TASK OBJECTIVE: Your answer is to be the count alone: the number of lines in the data below where "agent" appears.

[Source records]
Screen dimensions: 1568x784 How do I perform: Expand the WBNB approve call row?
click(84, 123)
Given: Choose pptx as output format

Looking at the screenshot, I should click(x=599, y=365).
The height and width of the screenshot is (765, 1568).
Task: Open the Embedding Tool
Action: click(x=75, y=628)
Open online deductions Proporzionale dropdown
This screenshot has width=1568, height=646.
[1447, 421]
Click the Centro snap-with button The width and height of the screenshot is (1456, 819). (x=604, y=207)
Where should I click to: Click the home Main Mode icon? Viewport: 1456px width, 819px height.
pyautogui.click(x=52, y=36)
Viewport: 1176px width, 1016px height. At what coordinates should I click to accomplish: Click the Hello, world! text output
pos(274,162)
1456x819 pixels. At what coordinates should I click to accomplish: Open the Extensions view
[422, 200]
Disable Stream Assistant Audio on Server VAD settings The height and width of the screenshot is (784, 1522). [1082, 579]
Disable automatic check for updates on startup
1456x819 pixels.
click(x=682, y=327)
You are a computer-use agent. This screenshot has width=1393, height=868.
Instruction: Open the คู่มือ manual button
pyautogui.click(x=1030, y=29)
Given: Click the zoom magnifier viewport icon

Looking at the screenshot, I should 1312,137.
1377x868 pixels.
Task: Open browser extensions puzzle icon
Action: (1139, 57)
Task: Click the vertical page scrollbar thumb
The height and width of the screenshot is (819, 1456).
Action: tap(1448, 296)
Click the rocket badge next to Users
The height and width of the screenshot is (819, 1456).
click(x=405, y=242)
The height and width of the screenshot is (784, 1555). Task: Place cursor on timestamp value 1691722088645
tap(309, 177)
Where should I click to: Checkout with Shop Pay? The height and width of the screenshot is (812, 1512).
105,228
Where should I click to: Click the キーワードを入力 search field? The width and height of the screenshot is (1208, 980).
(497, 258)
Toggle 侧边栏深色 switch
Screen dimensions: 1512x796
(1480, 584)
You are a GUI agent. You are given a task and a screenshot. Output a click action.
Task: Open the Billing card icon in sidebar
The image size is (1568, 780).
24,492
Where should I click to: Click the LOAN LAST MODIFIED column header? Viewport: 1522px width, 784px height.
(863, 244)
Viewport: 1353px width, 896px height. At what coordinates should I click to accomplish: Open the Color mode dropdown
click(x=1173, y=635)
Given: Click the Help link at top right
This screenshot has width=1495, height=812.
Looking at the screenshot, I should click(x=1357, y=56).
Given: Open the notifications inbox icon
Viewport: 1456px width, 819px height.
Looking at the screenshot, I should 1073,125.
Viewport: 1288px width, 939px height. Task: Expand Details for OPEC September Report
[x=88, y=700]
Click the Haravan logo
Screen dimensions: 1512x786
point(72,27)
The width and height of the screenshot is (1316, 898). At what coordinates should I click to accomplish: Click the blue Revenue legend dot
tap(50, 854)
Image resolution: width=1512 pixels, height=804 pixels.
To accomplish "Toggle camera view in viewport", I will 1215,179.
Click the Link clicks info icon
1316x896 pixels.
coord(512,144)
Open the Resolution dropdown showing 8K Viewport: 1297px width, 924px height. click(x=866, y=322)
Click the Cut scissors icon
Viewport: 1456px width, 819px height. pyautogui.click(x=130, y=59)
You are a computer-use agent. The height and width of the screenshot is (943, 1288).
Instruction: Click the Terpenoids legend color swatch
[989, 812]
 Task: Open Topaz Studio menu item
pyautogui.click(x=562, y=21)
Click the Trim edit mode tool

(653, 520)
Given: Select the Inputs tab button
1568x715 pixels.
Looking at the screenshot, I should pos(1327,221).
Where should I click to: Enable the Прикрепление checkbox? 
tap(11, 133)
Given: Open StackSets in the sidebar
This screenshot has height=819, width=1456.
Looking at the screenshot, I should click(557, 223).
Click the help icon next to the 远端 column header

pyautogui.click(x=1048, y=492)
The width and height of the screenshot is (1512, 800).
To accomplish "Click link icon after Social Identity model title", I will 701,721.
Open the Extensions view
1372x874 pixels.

ANSWER BOX: 3